=== EXERCISE SET ===
(1) Reproduce the forum thread excerpt below, everything from "PS. If you like, it's" down to "keeps access logs.".
(2) List each forum username that appears in the forum thread excerpt, whether as a post author or as a quoted writer.
(3) Render this sentence from the forum thread excerpt in Spanish: "The hosting company should almost certainly keep logs."
*** EXCERPT PROVIDED Section Begins ***
Do you know know how LLMs work? They produce plausible sounding text based on existing web pages. It does not have any idea of verification or accuracy. (It does not have any ideas at all.)

It's likely that it's echoing actual web pages. In which case those web pages might be worth looking at.

Re: Maybe pruning?

Posted: Thu Jun 29, 2023 10:44 pm
by rotting bones
zompist wrote: Thu Jun 29, 2023 10:29 pm rotting, though I love you like a brother, I am not going to make changes to a live bulletin board based on the output of a glorified Markov chain.

Do you know know how LLMs work? They produce plausible sounding text based on existing web pages. It does not have any idea of verification or accuracy. (It does not have any ideas at all.)

It's likely that it's echoing actual web pages. In which case those web pages might be worth looking at.
Please don't. What ChatGPT suggests is very close to the KIND OF THING that needs to be done. Based on the direct output, it makes sense to open the controls panels it suggests and see what's there. For example, using the last answer in my first link, you can try opening the log. But before making any changes, we should at least Google the specific changes that are suggested. That's what I'm doing now. For example, the "persistent" bit is probably wrong: https://www.phpbb.com/support/docs/en/3 ... gphp-file/ I could try skimming the manual if you tell me the version of phpBB you're using. The utility of ChatGPT here is to direct my attention to the sections of the phpBB manual that are relevant to the problem. As long as you don't treat it as an infallible oracle, ChatGPT works very well. Hell, when you're facing a solid wall of problems and you don't know where to start, even a pair of dice are better than staring at the thing.

PS. If you like, it's analogous to the advice given to writers: It's easier to be an editor than a writer, so write garbage, and then edit it. ChatGPT's output is usually significantly better than garbage.

Re: Maybe pruning?

Posted: Thu Jun 29, 2023 10:57 pm
by bradrn
zompist wrote: Thu Jun 29, 2023 5:15 pm I don't even know if logs are kept, or for what.
The hosting company should almost certainly keep logs. I can’t remember which one you’re using now… at least for Dreamhost, viewing them seems to be pretty easy, though they only keep 3 days’ worth: https://help.dreamhost.com/hc/en-us/articles/216512197. Running tracepath brings up the name of Bluehost instead, which also keeps access logs.
*** EXCERPT PROVIDED Section Ends ***
*** SOURCE DATA Section Begins ***
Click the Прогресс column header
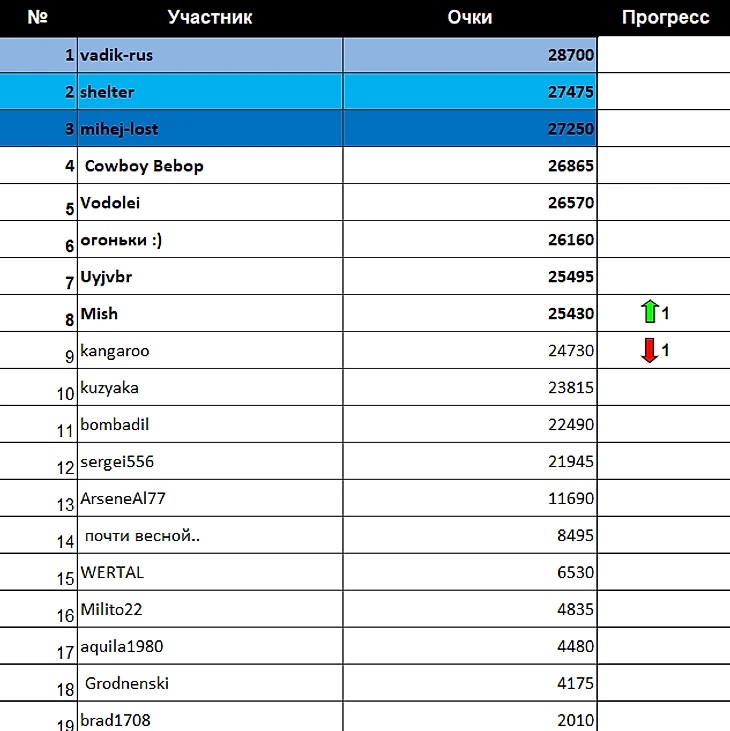730x731 pixels. click(x=665, y=18)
*** SOURCE DATA Section Ends ***
=== RESULTS OF THE EXERCISE ===
(1)
PS. If you like, it's analogous to the advice given to writers: It's easier to be an editor than a writer, so write garbage, and then edit it. ChatGPT's output is usually significantly better than garbage.

Re: Maybe pruning?

Posted: Thu Jun 29, 2023 10:57 pm
by bradrn
zompist wrote: Thu Jun 29, 2023 5:15 pm I don't even know if logs are kept, or for what.
The hosting company should almost certainly keep logs. I can’t remember which one you’re using now… at least for Dreamhost, viewing them seems to be pretty easy, though they only keep 3 days’ worth: https://help.dreamhost.com/hc/en-us/articles/216512197. Running tracepath brings up the name of Bluehost instead, which also keeps access logs.

(2)
zompist
rotting bones
bradrn

(3) La empresa de alojamiento casi con toda seguridad debería guardar registros.